Collected data entries:

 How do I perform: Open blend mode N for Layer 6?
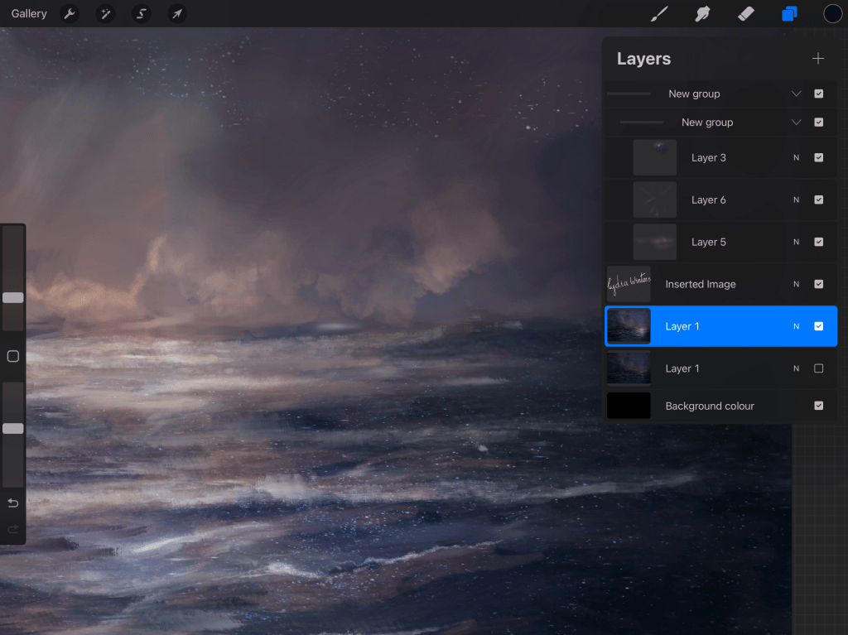coord(796,200)
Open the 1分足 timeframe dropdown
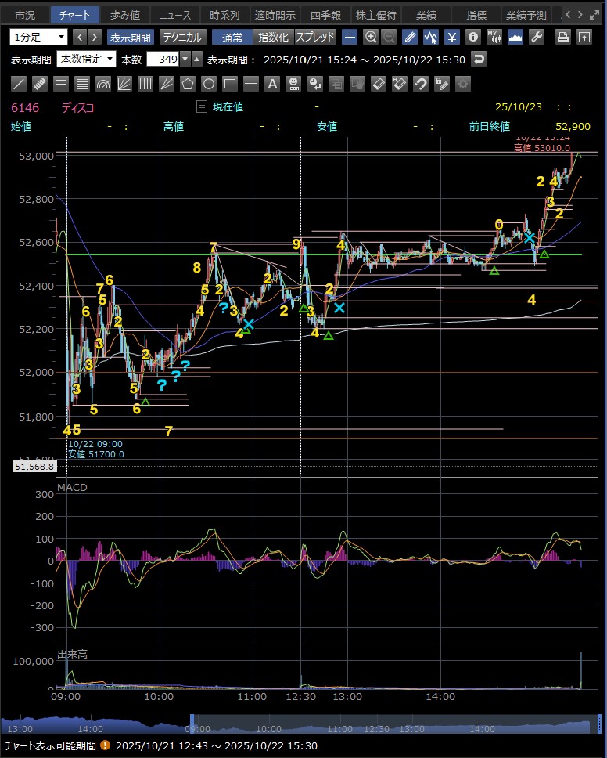 tap(39, 37)
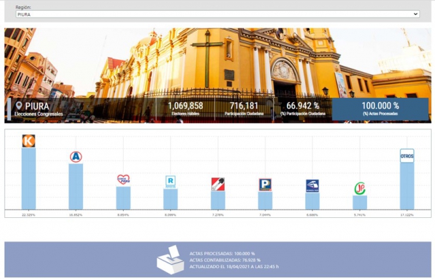435x279 pixels.
Task: Click the blue train party logo
Action: [312, 186]
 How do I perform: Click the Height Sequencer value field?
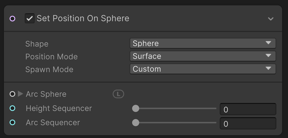coord(248,109)
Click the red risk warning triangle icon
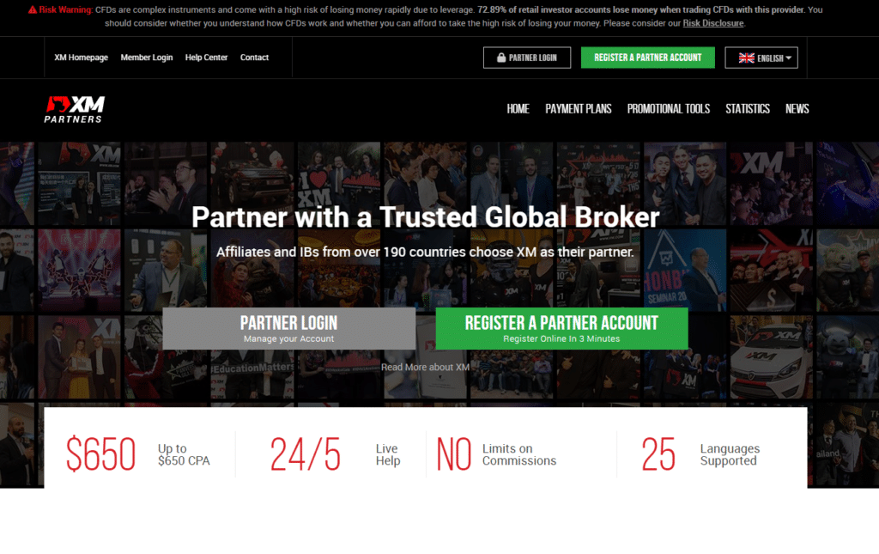The image size is (879, 554). [x=33, y=9]
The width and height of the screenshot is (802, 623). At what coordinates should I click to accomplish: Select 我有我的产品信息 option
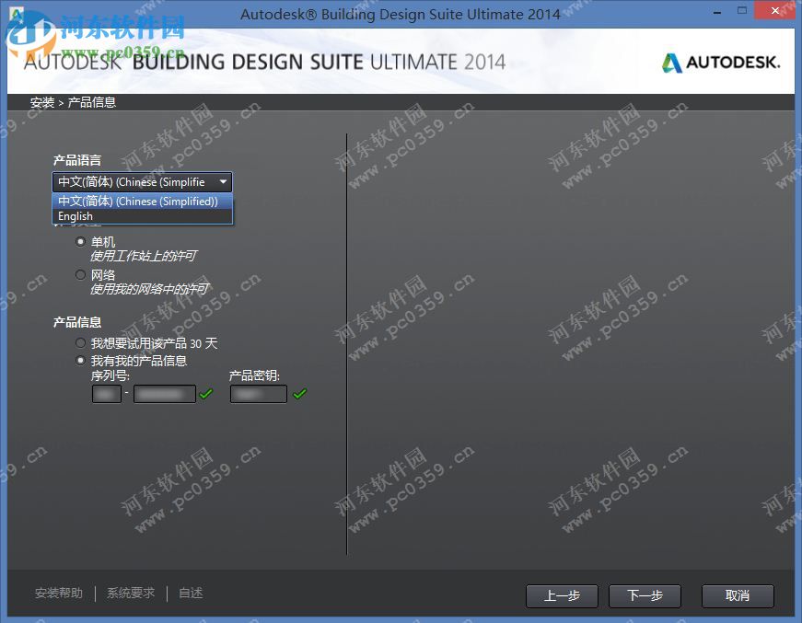(81, 360)
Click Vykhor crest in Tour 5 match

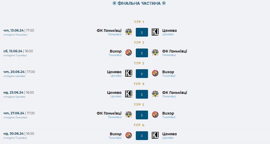coord(155,115)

**BRIEF:** The required output is an exact copy of the lines from the one with "Open the 1分足 timeframe dropdown" through the final line of the data above, with pictures removed.

**ANSWER TO THE PROBLEM:**
Open the 1分足 timeframe dropdown
 tap(39, 37)
435x279 pixels.
Task: Click the blue train party logo
Action: [312, 186]
 How do I perform: Click the Height Sequencer value field?
coord(248,109)
Click the red risk warning triangle icon
The image size is (879, 554). [x=33, y=9]
The width and height of the screenshot is (802, 623). At what coordinates should I click to accomplish: Select 我有我的产品信息 option
(81, 360)
Click Vykhor crest in Tour 5 match

coord(155,115)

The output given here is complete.